- Exercise:
Write out the blog post below about hard times, everything from "Well, things got" down to "OFF in French.", copying it word for word.
#### Quoted passage ####
THIS IS WHERE I TALK ABOUT THINGS THAT ARE AVERAGE IN MY LIFE. OR RANDOM THINGS IN MY LIFE THAT I THINK SHOULD BE HERE. ENJOY YOUR STAY.

Hard Times

Well, things got difficult recently. Last night, my friendship with Tyler ended completely. It is all over, he will not come back for me when he is eighteen. And I feel numb of emotion. Last night, it seems, that my tears flowed with all the emotions I had ever felt for anything, or anyone.

I have been using google to learn french, also, and have been going OFF in French.

La vie m'a donné que la douleur, l'angoisse et la tristesse. J'ai des cicatrices qui ne guérissent jamais, et mon cœur a été brisé au-delà de la réparation. Mais à travers tout cela, je suis encore en vie, et j'ai l'intention de devenir plus fort. Je ne vais pas fixer dans ma tombe tout de suite. Non, difficultés de la vie ne m'ont pas encore gagnée. Et donc, dans cette voie affreuse, je continue, et la recherche de la lumière dans l'obscurité.

If anyone can read that, it's true. That's what I am doing. And it is how I am feeling right now.
#### Material ####
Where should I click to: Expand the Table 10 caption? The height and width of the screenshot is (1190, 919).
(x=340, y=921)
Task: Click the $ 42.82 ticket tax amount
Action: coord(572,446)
####
- Right answer:
Well, things got difficult recently. Last night, my friendship with Tyler ended completely. It is all over, he will not come back for me when he is eighteen. And I feel numb of emotion. Last night, it seems, that my tears flowed with all the emotions I had ever felt for anything, or anyone.

I have been using google to learn french, also, and have been going OFF in French.